### What is expected
The records that follow are to be transcribed exactly.
· · ·
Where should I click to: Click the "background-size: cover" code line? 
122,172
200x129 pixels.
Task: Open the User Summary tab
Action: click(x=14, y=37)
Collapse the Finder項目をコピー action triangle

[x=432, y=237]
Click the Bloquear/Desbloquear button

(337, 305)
· · ·
### Your solution
Where should I click to: Click the "background-size: cover" code line? 
122,172
200x129 pixels.
Task: Open the User Summary tab
Action: click(x=14, y=37)
Collapse the Finder項目をコピー action triangle

[x=432, y=237]
Click the Bloquear/Desbloquear button

(337, 305)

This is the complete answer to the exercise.